[FRAGMENTO DEL TEXTO]
Entre ellos, líderes estudiantiles comunistas como George Watt, que escapó del Ejército Nacional nadando por un río helado. Jóvenes privilegiados como James Neugass, de Nueva Orleans, que condujo ambulancias y venía de una familia que había tenido esclavos en el pasado. Un estadounidense negro, Oliver Law, veterano del ejército y que llegó a estar al mando de la Brigada Lincoln por algún tiempo.
Hochschild señala que “fue el primer negro que llegó a tener mando de tropa en una unidad militar de los Estados Unidos”. En España, como en casi cada guerra civil desde la inglesa de 1640 hasta la de Siria hoy, el salvajismo fue la norma. Ambos bandos mataban a sus prisioneros por sistema. Alrededor de un tercio de los 2800 voluntarios de la Lincoln murieron en España.
Hochschild, que ya ha escrito ocho libros, reconoce que la percepción de la guerra en los Estados Unidos tenía más impacto que la presencia de varios miles de izquierdistas luchando sobre el terreno en España. Escribe perfiles de periodistas comprometidos con la supervivencia de la República o su destrucción.
Martha Gellhorn, corresponsal de Collier’s, primero amante y después esposa de Hemingway, le escribió con regularidad a Eleanor Roosevelt, amiga cercana de la familia. Gellhorn regresó a los Estados Unidos para presionar a la primera dama. Quería que la ayudara a cambiar el punto de vista de su marido sobre el embargo de armas al gobierno republicano.

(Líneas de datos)

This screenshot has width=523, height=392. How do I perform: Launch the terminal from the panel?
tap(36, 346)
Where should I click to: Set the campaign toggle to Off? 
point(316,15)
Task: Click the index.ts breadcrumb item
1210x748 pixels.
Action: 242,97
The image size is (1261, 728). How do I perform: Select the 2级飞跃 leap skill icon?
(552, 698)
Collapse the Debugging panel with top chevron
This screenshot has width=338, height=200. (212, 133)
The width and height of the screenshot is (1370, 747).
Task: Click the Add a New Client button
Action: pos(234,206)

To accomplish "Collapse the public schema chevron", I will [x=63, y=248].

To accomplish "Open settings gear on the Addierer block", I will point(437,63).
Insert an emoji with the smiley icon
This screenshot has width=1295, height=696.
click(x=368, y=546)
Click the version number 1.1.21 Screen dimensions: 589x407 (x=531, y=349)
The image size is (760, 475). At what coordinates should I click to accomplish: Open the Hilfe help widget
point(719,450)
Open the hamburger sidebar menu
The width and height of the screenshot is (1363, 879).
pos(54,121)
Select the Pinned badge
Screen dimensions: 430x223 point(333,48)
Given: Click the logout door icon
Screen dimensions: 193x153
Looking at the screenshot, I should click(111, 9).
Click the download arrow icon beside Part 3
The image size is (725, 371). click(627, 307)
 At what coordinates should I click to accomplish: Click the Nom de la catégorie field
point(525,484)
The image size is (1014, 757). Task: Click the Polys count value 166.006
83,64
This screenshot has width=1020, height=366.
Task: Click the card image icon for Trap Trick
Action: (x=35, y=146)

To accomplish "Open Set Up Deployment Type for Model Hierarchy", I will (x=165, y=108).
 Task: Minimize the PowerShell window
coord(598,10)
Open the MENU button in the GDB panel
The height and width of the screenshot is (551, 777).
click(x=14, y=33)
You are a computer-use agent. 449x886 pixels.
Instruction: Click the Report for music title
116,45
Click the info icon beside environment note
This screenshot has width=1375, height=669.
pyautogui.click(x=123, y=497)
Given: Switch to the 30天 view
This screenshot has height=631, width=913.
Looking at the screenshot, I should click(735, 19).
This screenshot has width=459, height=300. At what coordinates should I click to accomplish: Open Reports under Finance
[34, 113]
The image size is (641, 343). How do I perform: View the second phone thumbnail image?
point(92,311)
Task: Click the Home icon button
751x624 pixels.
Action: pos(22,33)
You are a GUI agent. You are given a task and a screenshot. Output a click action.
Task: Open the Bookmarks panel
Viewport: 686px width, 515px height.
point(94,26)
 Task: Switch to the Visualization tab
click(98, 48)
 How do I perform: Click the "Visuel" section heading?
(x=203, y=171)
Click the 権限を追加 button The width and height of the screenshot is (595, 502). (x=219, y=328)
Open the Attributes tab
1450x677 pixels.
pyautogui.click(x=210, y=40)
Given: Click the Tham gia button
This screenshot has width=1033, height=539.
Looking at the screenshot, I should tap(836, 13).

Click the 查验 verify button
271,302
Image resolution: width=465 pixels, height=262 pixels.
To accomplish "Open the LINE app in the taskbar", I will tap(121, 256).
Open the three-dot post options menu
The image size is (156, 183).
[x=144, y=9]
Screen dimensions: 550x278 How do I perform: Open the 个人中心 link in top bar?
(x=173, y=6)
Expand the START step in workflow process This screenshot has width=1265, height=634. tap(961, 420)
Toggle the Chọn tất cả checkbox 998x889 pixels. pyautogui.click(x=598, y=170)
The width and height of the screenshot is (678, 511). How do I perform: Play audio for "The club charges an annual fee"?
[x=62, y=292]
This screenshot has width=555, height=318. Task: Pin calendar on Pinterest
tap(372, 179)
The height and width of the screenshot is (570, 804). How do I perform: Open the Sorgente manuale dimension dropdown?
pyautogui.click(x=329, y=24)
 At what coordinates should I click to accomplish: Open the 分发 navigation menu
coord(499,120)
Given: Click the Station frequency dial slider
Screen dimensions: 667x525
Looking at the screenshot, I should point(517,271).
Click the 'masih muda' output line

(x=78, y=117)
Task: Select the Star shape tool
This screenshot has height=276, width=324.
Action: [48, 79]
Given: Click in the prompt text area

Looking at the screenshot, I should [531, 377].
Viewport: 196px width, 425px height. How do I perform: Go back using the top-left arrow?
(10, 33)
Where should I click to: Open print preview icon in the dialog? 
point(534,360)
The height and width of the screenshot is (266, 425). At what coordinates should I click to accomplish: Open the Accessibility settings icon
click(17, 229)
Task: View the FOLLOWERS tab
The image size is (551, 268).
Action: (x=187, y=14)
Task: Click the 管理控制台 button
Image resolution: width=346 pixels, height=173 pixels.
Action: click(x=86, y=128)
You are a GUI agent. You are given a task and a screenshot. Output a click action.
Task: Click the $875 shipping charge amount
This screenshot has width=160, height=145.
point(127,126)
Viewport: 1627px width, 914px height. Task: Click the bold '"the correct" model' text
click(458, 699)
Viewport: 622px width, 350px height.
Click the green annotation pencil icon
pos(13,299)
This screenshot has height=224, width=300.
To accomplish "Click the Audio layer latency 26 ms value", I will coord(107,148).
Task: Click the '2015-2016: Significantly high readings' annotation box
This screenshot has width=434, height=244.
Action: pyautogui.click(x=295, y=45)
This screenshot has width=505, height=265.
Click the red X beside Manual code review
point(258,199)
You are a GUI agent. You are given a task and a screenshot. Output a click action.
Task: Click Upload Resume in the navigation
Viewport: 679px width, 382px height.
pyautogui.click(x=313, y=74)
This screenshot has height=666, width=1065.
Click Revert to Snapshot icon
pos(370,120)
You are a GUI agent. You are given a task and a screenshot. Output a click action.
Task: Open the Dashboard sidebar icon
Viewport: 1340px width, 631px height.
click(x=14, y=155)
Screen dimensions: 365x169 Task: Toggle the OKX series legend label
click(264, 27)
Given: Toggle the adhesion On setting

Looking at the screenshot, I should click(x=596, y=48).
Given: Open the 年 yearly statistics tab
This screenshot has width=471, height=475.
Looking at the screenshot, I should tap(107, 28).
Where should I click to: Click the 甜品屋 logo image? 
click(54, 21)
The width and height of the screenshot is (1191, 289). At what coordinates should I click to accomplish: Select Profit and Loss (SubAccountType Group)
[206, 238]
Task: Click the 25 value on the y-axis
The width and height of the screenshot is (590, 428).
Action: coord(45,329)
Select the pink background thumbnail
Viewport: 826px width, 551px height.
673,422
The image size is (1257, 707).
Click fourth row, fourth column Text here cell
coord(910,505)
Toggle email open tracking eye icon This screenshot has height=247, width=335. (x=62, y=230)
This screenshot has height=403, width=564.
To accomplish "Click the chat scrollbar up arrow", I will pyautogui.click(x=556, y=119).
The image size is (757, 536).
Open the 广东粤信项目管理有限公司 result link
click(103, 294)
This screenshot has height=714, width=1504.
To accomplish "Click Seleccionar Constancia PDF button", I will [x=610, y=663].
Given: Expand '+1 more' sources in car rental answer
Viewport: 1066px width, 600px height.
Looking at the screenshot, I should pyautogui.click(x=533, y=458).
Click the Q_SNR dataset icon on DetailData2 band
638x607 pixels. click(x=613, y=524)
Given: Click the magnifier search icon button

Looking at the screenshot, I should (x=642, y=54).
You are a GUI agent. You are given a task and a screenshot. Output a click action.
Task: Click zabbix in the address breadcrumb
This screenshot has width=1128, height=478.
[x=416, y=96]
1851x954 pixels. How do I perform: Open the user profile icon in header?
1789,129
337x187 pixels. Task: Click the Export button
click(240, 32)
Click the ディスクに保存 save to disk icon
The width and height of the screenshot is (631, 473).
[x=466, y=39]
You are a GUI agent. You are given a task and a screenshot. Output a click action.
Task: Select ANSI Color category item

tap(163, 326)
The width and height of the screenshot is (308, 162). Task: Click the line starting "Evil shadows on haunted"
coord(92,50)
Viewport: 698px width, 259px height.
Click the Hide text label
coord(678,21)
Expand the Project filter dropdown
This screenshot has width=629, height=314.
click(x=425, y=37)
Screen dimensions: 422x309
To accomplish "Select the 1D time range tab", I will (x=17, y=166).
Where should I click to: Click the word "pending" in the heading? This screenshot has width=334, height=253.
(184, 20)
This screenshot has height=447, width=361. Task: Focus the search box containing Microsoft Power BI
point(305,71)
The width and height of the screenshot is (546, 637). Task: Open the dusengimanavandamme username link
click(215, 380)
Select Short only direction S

[TAREA PENDIENTE] Reproduce completo el fragmento sobre la Brigada Lincoln y la guerra en España, sin cambiar ni una palabra.

[RESPUESTA DESARROLLADA]
Entre ellos, líderes estudiantiles comunistas como George Watt, que escapó del Ejército Nacional nadando por un río helado. Jóvenes privilegiados como James Neugass, de Nueva Orleans, que condujo ambulancias y venía de una familia que había tenido esclavos en el pasado. Un estadounidense negro, Oliver Law, veterano del ejército y que llegó a estar al mando de la Brigada Lincoln por algún tiempo.
Hochschild señala que “fue el primer negro que llegó a tener mando de tropa en una unidad militar de los Estados Unidos”. En España, como en casi cada guerra civil desde la inglesa de 1640 hasta la de Siria hoy, el salvajismo fue la norma. Ambos bandos mataban a sus prisioneros por sistema. Alrededor de un tercio de los 2800 voluntarios de la Lincoln murieron en España.
Hochschild, que ya ha escrito ocho libros, reconoce que la percepción de la guerra en los Estados Unidos tenía más impacto que la presencia de varios miles de izquierdistas luchando sobre el terreno en España. Escribe perfiles de periodistas comprometidos con la supervivencia de la República o su destrucción.
Martha Gellhorn, corresponsal de Collier’s, primero amante y después esposa de Hemingway, le escribió con regularidad a Eleanor Roosevelt, amiga cercana de la familia. Gellhorn regresó a los Estados Unidos para presionar a la primera dama. Quería que la ayudara a cambiar el punto de vista de su marido sobre el embargo de armas al gobierno republicano.